Finale for Now on Google's Self-Inflicted Trust Problem - watchdogtimer
http://www.theatlantic.com/technology/archive/2013/03/finale-for-now-on-googles-self-inflicted-trust-problem/274286/

======
bsimpson
Google's been picked on a lot over Reader, but it's a microcosm of the entire
web services industry. We've developed a culture over the last two decades of
launching compelling new services without a clear revenue model in a land-grab
for users. Many software frameworks utilize lazy loading, whereby they defer
the execution of expensive operations until the last possible minute. Our
business culture lazy-loads revenue models. We set up a product, hope for
enough users, then hope to monetize those users effectively. Without a
compelling product or an audience to consume it, a business model is useless,
so we've optimized that out to focus on the bare minimum.
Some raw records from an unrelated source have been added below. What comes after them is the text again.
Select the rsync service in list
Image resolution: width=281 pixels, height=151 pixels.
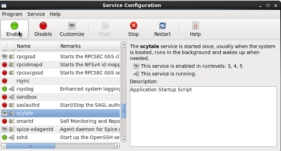tap(23, 81)
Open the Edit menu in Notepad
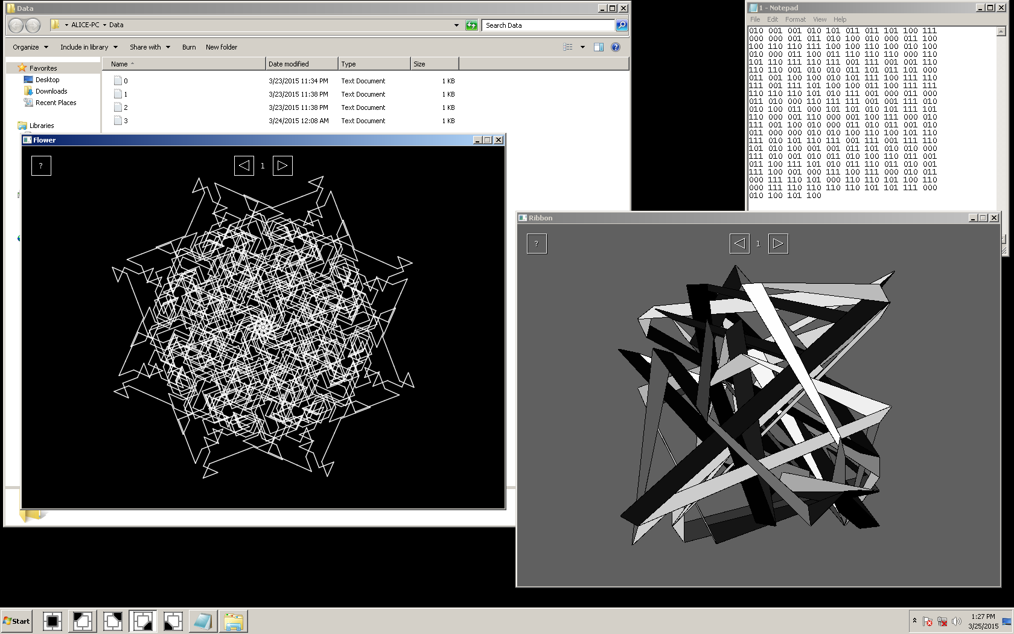The width and height of the screenshot is (1014, 634). click(x=772, y=19)
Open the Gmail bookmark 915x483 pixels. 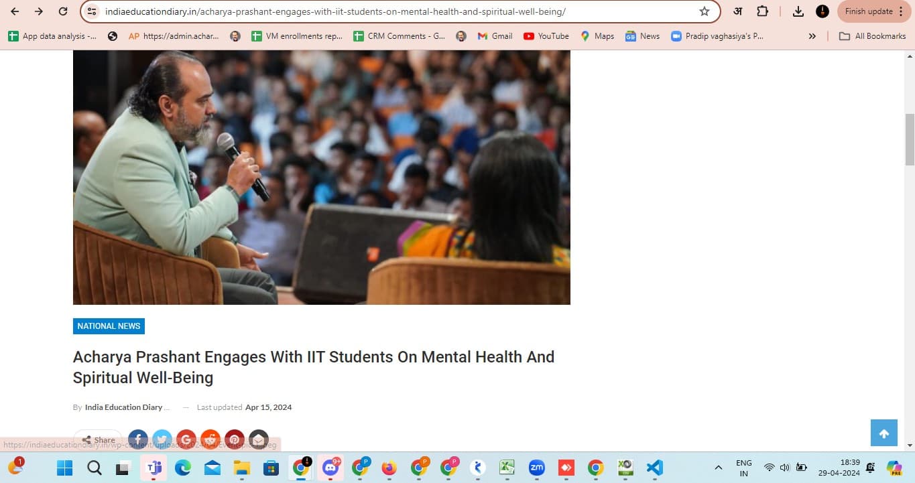click(495, 36)
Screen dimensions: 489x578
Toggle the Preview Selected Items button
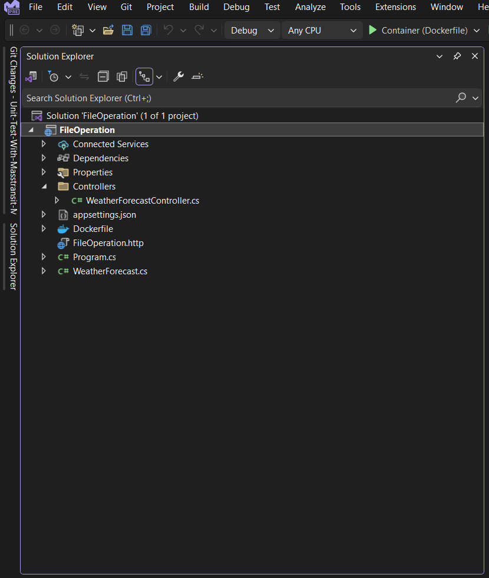[197, 77]
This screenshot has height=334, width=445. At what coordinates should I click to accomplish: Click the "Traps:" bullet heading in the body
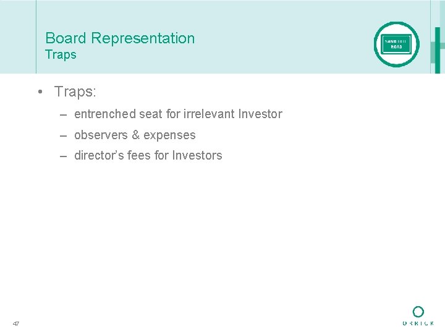pos(75,92)
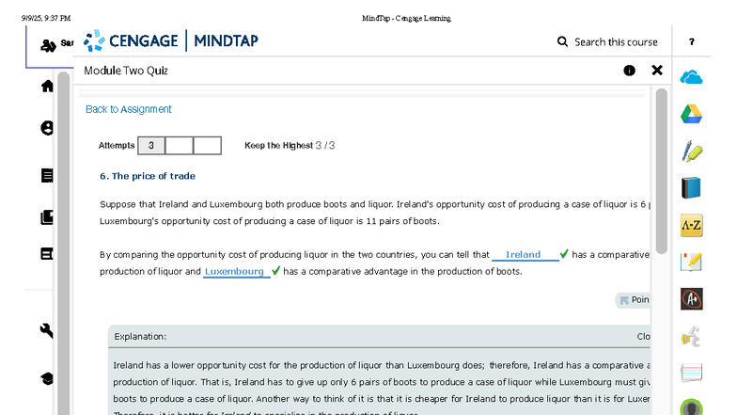Open the Google Drive app icon

(692, 114)
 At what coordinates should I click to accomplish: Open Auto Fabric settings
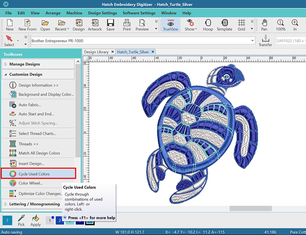tap(30, 105)
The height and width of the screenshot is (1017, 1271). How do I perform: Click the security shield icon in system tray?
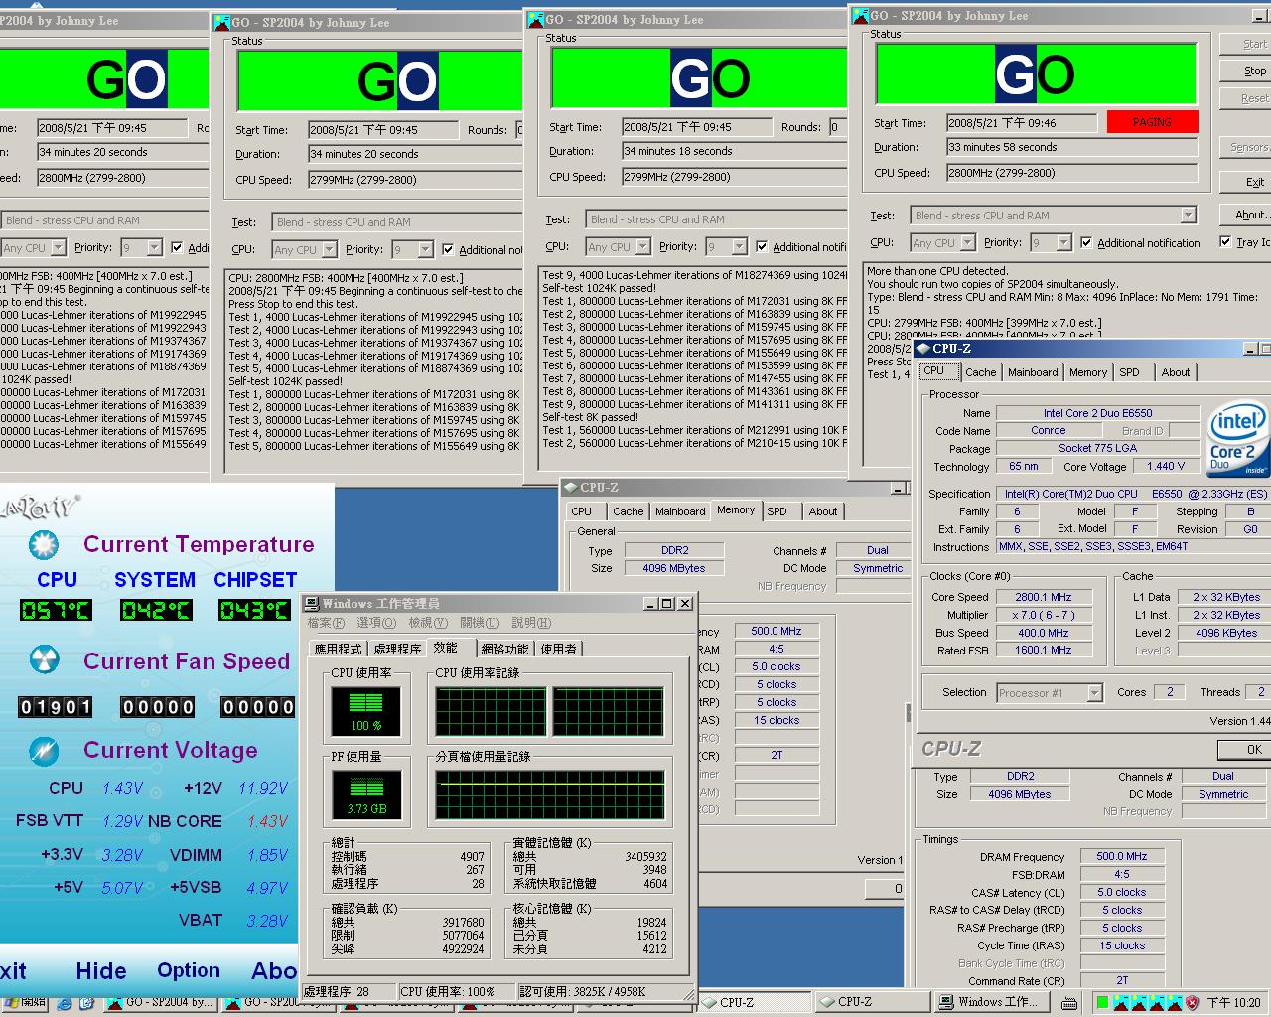pos(1192,1003)
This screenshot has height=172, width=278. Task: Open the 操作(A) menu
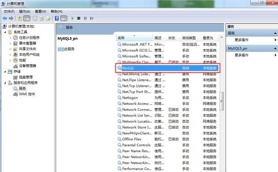coord(25,11)
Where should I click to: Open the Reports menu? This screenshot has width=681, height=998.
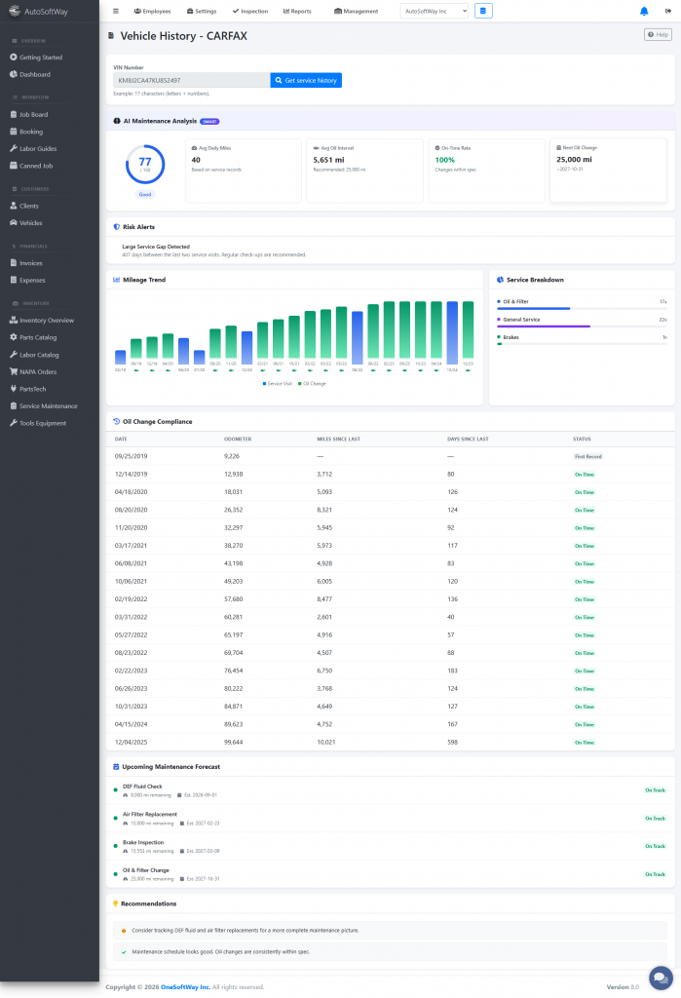point(297,11)
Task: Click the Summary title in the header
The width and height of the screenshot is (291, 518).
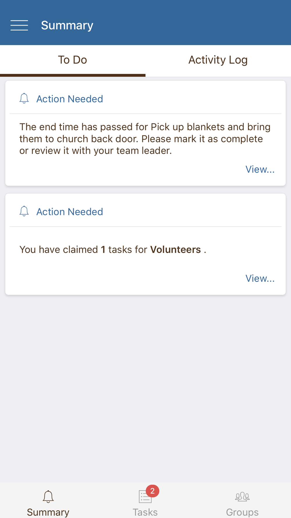Action: tap(67, 25)
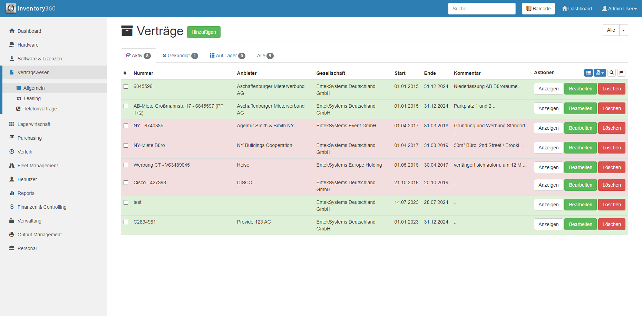
Task: Switch to the Gekündigt tab
Action: 180,56
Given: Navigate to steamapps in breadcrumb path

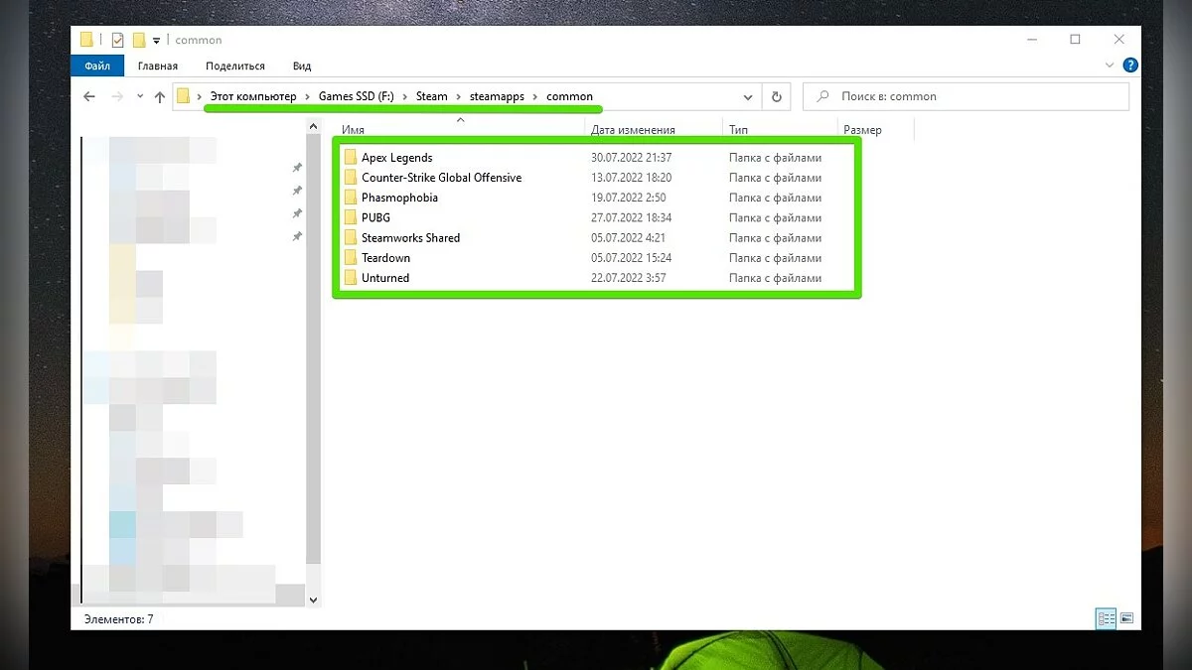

There's an implicit assumption in all of this that the perceived value of a
free service outweighs the potential costs of the service eventually failing
in the user's eyes, that they'll keep coming back for something free and cool
every time we ship it. As an industry, we haven't addressed the risk of crying
wolf. At what point do enough consumers say "I'm going to wait until this has
traction" before they're willing to invest their time and their hearts into
the services we build? If the wait-and-see crowd grows large enough, it could
seriously impact our ability to launch minimum-viable-products on the hope
they'll monetize later.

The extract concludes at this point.